Last weekend, ferocious winds blew in a taste of winter. Bright and sunny with cold gusts that turned the leaves inside out and off their branches. I took my cue to get my winter nest ready and washed and aired flannel sheets and heavy blankets, letting them flap dry in the crazy wind.
A week later it’s summer again and I sit on my porch in shirtsleeves watching two red- headed woodpeckers follow each other back and forth between the trees. I am reminded there is a bright side to bare branches: the birds! Winter is prime bird watching time.
A drama unfolds between these two birds – one is noisily berating the other who ignoring the complaints without a peep, focuses on worrying the bark. And now a jay has announced himself with a shriek. He lands in the bird bath, eyes the empty feeders and leaves wanting no part of the fracas.
They’re still at it. If they were weaving a web as they flew between the trees, it would be impassable by now – they have passed back and forth between the trees so often.

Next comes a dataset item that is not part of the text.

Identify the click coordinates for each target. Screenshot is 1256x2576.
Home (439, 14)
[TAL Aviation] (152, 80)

The aggressive one just attacked the other, falling with a thud onto the lawn beside me. “Whoa! Easy guys!” I called out as if breaking up a schoolyard fight. Another bird – a catbird briefly lands and after noisy commentary, flees the scene. What’s wrong with them? It’s not mating season – maybe it’s time to claim their winter home. I have prime bird real estate in a good size stump snug up against another tree.

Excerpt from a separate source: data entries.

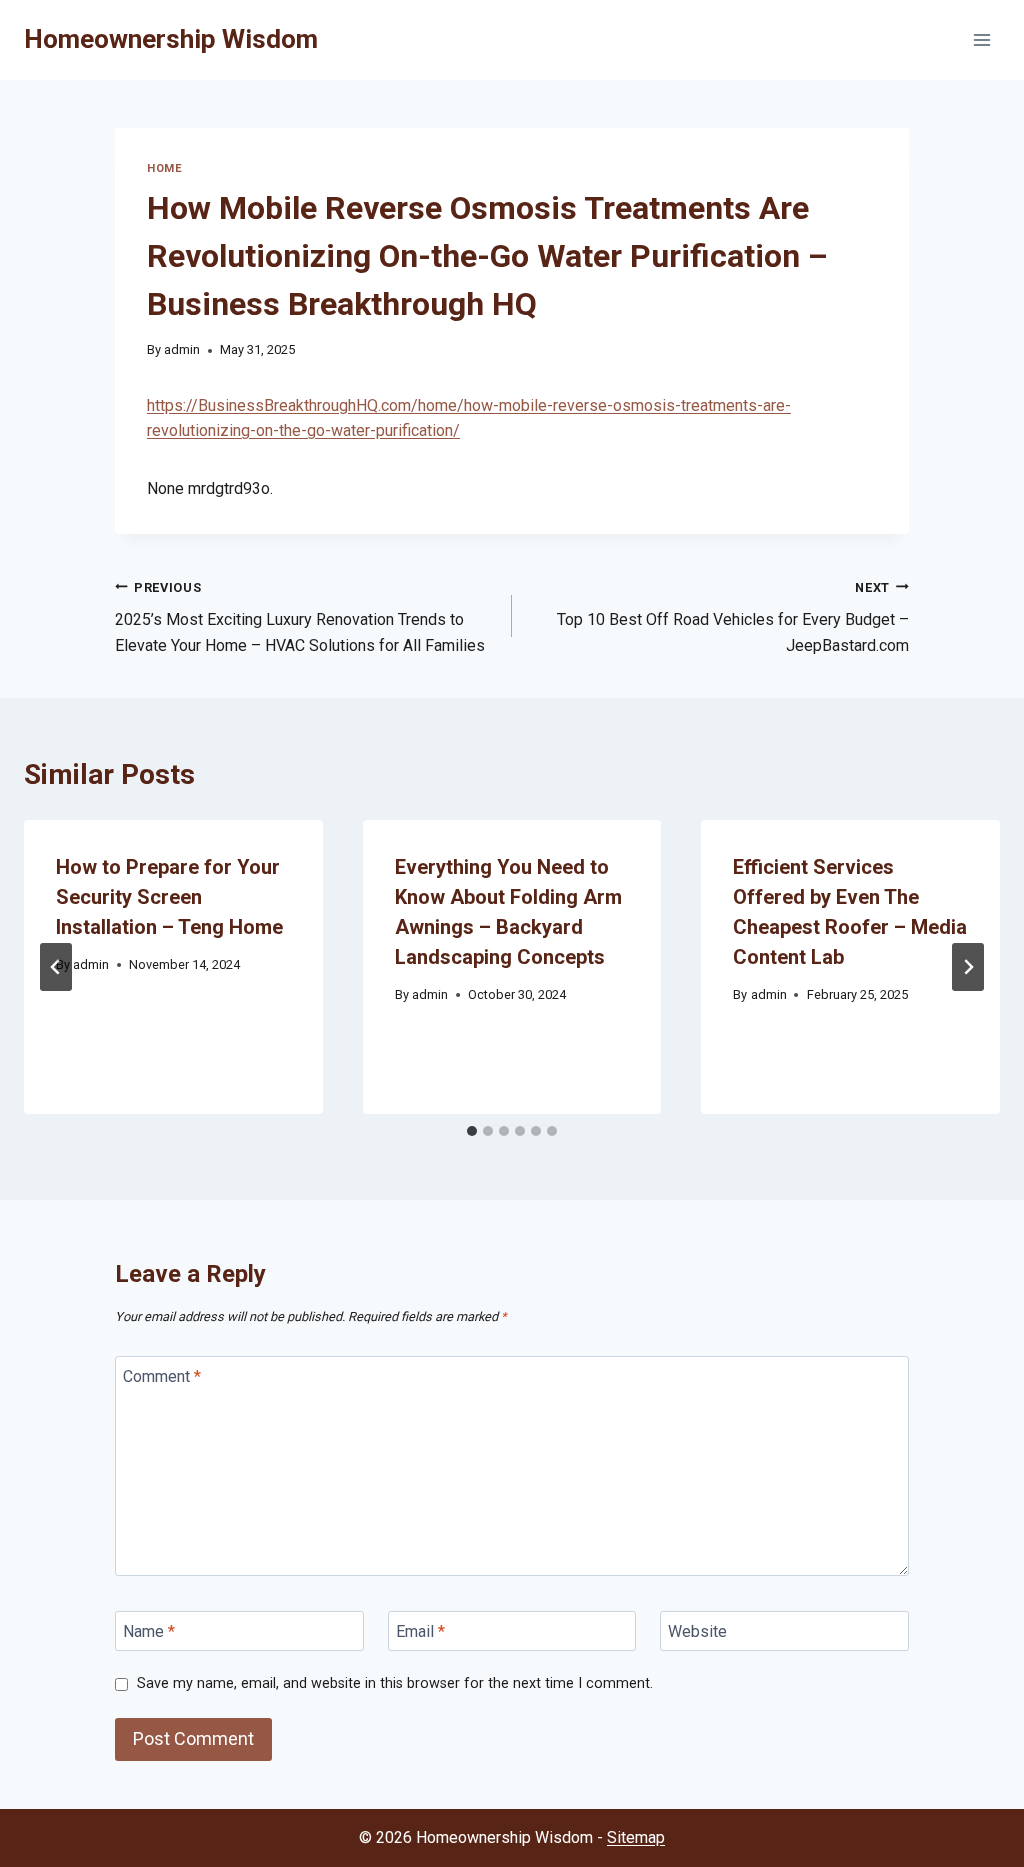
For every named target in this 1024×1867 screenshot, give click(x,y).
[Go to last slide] (56, 967)
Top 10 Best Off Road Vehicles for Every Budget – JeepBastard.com (733, 617)
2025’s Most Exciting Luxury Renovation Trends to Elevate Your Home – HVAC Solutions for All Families (300, 617)
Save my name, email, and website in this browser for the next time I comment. (395, 1683)
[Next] (968, 967)
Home (164, 168)
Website (697, 1630)
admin (182, 349)
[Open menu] (981, 39)
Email (420, 1630)
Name (149, 1630)
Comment (162, 1376)
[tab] (472, 1131)
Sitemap (636, 1837)
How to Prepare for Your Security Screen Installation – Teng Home (169, 897)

My bird show just took a dramatic turn with the sound of heavy flapping wings – I look up just in time to catch a large hawk or falcon chased by a smaller bird. I did not see if the bird of prey had scored a meal but I’d wager the scrappy bird chasing him will not be lunch.
This is what I miss when I leave here every day to go to work. If I won the lottery, I’d be content to report to you on nature’s news from out my window or from my porch and at the end of the day, I’d feel satisfied. Well, I’d punctuate this with walks and beach romps with the dog I would get.
I love observing the buzz of nature. The busy efforts of creatures and plants to survive and thrive on this magnificent earth. I am content to watch the birds and fattening squirrels on my tiny patch of land within earshot of the highway to New York City less than an hour away. An hour or two with this world on my doorstep is enough to bring me back to some essence of life well beyond the hamster-wheel that can be my life: my job, paying bills and worrying about this depressing election. I find peace in paying attention to the feel of the air, the smell of the seasons and the quarrels of birds.